Pour s’identifier aux femmes soumises de l’Empire romain du premier siècle, les femmes de l’assemblée sont invitées à s’attacher les cheveux ou à mettre le foulard qu’on leur présente.
LECTURE DE LA LETTRE DE JUNIAS À LYDIA
Ma très chère Lydia,
C’est avec enthousiasme que je t’écris cette lettre, puisqu’on te rendant compte de mes faits et gestes des dernières semaines, je pourrai faire le point sur ce que j’ai vécu.
Il y a encore malheureusement, assez peu de personnes à qui je peux raconter mon expérience hormis, bien entendu, Andronicus qui partage avec moi sa passion pour la religion nouvelle. Mais, si bon sort-il, un homme reste un homme et j’aime partager avec une soeur, en l’occurrence, ma plus grande amie, mes impressions et mes sentiments profonds concernant ce que je viens de vivre…
À toi, ma soeur chérie, qui es intéressée par cette foi nouvelle qui fleurit dans tout l’empire mais qui n’ose pas encore faire le grand saut, je viens raconter la dernière EKKLÈSIA des femmes, tenue à Smyme en l’an 96. Nous sommes parties des quatre coins de l’Empire, deux par deux, seules ou en groupes pour nous rejoindre à Smyrne.
En ce moment, des femmes arrivent de part et d’autre de l’autel et rejoignent l’assemblée.
Personnellement, partant de Rome, cela me prit 15 jours. J’ai eu grand plaisir à revoir certaines compagnes que je n’avais pas vues depuis des années. Phoebé, Prisca, Marie, Persis, Julie, elles étaient toutes là, convaincues de la grande importance du rassemblement organisé. Au cours des jours qui suivirent, nous nous sommes échangé nos expériences. Chacune évolue à sa manière sur le chemin du Christ.
J’ai eu aussi une grande joie à constater que la foi en Jésus s’est développée et a fait de nouvelles adeptes. J’ai fait leur connaissance. Tout le séjour à Smyrne m’a démontré à quel point toutes ces femmes sont espérantes.
SYMBOLIQUE DES CHANDELLES
On allume des cierges, symbole de la foi qui se propage
Car, dois-je le préciser, ma chère Lydia, il s’agissait bien d’une EKKLÈSIA des femmes, une des premières, dans cette nouvelle foi, mais non la dernière, je te l’assure! Est-il besoin de te convaincre que sans jamais avoir l’idée de nous exclure ou de nous isoler du grand mouvement des hommes et des femmes en Église, nous éprouvons, nous, les femmes, le besoin de regrouper nos forces, de nous poser certaines questions nous concernant de manière plus spécifique.

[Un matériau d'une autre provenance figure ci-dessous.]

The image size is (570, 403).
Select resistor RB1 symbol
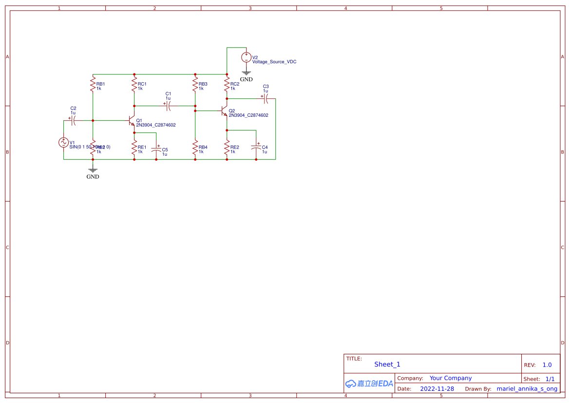pos(93,84)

Des enjeux bien précis se dessinent. En effet, tous les membres de notre EKKLÈSIA, bien qu’animés d’un grand désir de vivre selon les préceptes de Jésus Christ, n’en demeurent pas moins influencés par leurs expériences passées et leur culture. Et, comme tu le sais, notre société n’en étant pas une de totale égalité entre les hommes et les femmes, nous constatons, au sein de notre communauté, certains signes de misogynie. La discrimination, même considérée comme un manquement au message du Christ, prend plusieurs visages!
Tu sais que, depuis la nuit des temps jusqu’à nos jours, les cheveux ont toujours eu une signification à connotation sexuelle. Pour nous, femmes, ils sont symboles de domination. Quant à nos hommes, nos cheveux sont considérés comme objets de convoitise pour les autres hommes. Alors, ils nous ont voilées pour garder leur possession bien à eux.
Rappelle-toi, chez les sémites du Moyen-Orient Ancien, la femme mariée devait se voiler pour marquer son appartenance à son mari. Elle passait de la domination de son père et de ses frères à celle de son mari.
À la période hellénistique d’il y a quelques siècles, nos soeurs ne pouvaient sortir du gynécée que couvertes de la tête aux pieds. La règle était sévère. La femme mariée ne devait être vue que par son mari et sa famille proche. Certains pères n’acceptaient môme pas que leurs fils voient leurs mères.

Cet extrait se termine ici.